___ INPUT RECORDS ___
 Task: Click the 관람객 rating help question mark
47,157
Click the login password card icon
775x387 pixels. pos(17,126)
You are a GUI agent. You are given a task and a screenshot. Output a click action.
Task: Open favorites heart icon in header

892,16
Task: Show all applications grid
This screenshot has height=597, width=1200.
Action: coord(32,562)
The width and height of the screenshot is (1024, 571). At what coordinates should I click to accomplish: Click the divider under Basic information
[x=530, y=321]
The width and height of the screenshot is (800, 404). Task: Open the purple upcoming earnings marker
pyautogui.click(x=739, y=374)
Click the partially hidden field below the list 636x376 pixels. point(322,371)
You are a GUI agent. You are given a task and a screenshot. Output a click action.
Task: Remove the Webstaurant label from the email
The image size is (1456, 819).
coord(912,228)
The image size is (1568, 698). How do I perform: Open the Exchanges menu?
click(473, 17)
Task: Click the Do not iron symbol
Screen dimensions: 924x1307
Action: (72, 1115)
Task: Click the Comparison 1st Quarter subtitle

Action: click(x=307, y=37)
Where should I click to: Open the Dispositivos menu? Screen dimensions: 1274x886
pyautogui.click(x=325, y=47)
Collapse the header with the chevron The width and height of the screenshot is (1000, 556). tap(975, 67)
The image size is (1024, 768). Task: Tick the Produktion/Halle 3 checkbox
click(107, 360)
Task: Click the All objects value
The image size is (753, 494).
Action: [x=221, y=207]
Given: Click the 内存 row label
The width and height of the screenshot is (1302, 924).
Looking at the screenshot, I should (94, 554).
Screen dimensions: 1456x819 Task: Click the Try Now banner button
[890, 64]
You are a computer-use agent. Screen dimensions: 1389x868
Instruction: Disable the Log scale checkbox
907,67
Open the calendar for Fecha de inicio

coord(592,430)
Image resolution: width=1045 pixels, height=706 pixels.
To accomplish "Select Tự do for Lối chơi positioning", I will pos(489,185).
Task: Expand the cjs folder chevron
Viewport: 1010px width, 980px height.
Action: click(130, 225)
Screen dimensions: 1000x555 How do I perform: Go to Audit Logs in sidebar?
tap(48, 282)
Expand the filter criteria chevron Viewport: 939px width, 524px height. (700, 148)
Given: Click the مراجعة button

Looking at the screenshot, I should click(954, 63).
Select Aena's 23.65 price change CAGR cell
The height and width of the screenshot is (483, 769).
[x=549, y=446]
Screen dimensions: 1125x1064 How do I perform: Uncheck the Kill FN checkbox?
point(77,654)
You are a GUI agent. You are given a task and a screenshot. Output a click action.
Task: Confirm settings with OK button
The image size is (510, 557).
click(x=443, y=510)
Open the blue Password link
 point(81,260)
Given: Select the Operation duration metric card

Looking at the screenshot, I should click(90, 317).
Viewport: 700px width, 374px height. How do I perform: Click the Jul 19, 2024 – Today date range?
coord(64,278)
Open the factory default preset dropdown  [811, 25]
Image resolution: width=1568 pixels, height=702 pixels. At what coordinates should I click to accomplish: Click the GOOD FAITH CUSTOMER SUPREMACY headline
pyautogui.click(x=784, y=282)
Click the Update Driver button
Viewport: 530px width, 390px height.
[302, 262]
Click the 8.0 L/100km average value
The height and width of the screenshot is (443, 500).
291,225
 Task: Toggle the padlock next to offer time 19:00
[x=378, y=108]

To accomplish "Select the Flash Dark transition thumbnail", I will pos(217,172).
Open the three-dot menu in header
___
## [WORK REQUIRED]
Look above for the line containing "Click the 8.0 L/100km average value". Return it and each line after it exactly, through the last line, and nothing more.

## [OUTPUT OF THE EXERCISE]
Click the 8.0 L/100km average value
The height and width of the screenshot is (443, 500).
291,225
 Task: Toggle the padlock next to offer time 19:00
[x=378, y=108]

To accomplish "Select the Flash Dark transition thumbnail", I will pos(217,172).
Open the three-dot menu in header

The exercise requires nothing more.